Patience
Patience is a virtue is a Proverb quote. What does that really mean in education? The Association for Middle-Level Education (AMLE) has an article titled Patient and Tenacious Teaching by Rick Wormeli https://www.amle.org/patient-and-tenacious-teaching/#:~:text=Patience%20to%20Build%20Prior%20Knowledge,to%20something%20already%20in%20storage. States that patience is the most powerful tool with have. It is difficult to use patience in a classroom that is pressurized to accomplish so much in a day and in the year. But as an educator, it is most useful to be patient when students are processing information.
Just google patience in education and the search comes over 1 billion results. So, it is important in education. Why do we have a difficult time implementing it? I think the short answer is that it is hard. When you know you only have 30 minutes to accomplish the lesson, you focus on the parts the students need to know. You don’t have time to be patient for each and every child to process all the components. You can’t hold up the whole class because a few children needed more time. You figure you will come back so those children can understand that procedure. In our curricula, it spirals back for those particular reasons. If a child did not get the skill the first time it will come up throughout the year so, he/she will get it by the end of the year. Many times, for students it does not work that way in how they process information. Everyone processes information differently and we need to be patient with each one. We need to allow them the time to process.

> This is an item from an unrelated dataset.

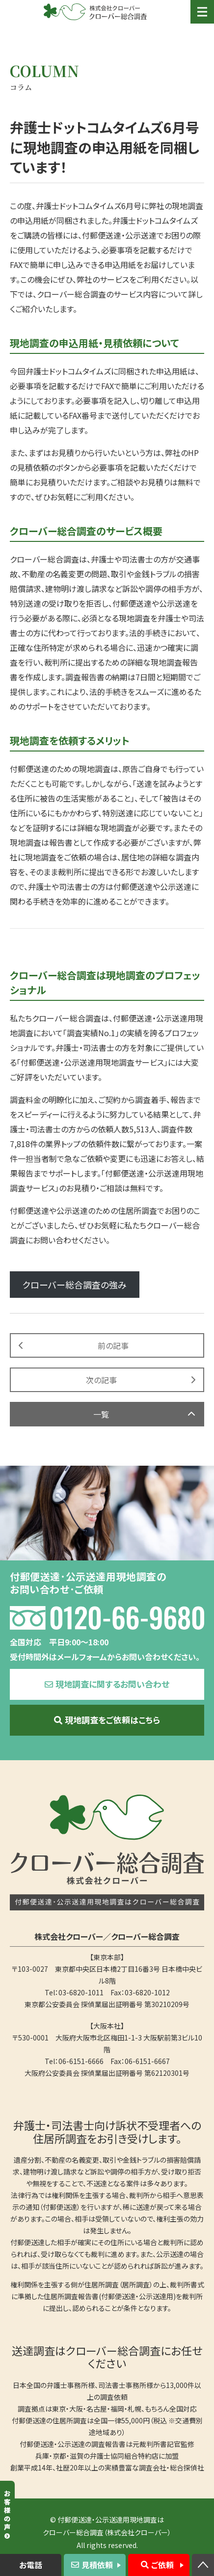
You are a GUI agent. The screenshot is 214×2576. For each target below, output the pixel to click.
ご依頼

We must have patience and allow the students the time to process. Many times, it is called “Think time” or “wait time”. But how many times we are using those techniques for a student and other students get frustrated? The situation that happens usually is another child is frustrated by waiting and someone shouts out the answer. Or the teacher says do you want some help? Of course, the child will say yes to get out from under peer pressure. Or they answer quickly, and the teacher says that is not correct. Most definitely in the classroom, we are not patient and the faster is better. But is it really learning?
Patience teaches us how to be respectful to others. It lowers the pressure in the classroom. It also lowers the stress that when a question is asked every student has to have the answer right away. How do we create patience when teaching?
There are many ideas on the web, but the top three encourage patience. Listening, accepting, and waiting. In our classrooms, we need to be expert listeners on so many levels. We need to listen to what the child is really saying and understand. So, then we are able to plan appropriately for him/her. We need to accept each and everyone in the classroom. We need to really show that each child is cared for and loved. Even the difficult ones. We need to be patient and wait for the child to process the information on his/her timeline, not ours.
If we can listen more intently, accept everyone in our classroom, and wait patiently for children to process we will have academically successful children. It takes practice to be patient, but it has so many rewards. Patience is a virtue even in our classrooms.